(INPUT RECORDS)
───

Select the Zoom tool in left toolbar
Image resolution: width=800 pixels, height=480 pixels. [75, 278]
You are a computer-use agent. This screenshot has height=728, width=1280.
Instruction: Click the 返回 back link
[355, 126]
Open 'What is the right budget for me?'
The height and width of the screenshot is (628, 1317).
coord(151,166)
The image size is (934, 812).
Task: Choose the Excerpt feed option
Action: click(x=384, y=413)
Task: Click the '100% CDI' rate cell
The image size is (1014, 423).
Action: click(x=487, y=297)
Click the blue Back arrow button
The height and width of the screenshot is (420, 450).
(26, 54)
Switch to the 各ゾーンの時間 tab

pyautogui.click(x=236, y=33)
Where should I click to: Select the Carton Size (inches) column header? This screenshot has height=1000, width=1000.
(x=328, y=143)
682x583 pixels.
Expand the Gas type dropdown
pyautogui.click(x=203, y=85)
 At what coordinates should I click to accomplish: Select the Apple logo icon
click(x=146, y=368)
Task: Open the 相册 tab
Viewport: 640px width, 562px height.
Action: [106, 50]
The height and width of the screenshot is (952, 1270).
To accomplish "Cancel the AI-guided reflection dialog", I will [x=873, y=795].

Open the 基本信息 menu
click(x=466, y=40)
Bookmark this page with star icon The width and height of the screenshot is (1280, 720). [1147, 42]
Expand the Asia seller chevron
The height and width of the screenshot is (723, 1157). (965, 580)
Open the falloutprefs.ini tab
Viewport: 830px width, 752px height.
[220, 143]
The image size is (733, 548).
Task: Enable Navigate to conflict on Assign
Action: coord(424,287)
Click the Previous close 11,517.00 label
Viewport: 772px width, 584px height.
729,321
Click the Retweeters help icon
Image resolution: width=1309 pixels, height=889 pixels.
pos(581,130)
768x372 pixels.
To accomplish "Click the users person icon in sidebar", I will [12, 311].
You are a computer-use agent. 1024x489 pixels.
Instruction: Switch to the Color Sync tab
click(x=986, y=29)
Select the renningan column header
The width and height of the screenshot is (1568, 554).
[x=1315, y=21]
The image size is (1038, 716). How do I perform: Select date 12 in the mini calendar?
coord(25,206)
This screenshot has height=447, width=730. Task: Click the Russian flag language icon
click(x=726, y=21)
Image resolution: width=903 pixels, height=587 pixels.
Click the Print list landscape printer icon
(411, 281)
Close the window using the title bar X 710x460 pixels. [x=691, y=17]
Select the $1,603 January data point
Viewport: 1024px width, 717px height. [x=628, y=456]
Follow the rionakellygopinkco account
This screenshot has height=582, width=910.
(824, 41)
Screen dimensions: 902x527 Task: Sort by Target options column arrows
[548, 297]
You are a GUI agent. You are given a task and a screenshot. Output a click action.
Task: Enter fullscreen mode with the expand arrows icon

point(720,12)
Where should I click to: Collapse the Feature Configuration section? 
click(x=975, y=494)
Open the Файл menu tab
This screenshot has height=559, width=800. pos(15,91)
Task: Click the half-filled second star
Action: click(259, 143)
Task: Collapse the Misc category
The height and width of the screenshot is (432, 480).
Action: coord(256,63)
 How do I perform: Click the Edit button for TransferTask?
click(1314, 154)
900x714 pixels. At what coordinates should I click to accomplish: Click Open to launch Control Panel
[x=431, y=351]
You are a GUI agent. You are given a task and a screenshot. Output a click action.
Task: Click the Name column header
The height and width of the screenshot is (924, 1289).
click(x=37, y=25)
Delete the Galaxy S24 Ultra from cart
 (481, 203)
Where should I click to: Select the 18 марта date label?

───

(WORK ITEM) Work out how many lines in the entries hold the string "label". Your answer should consist solely of that number.

(WRITTEN ANSWER) 2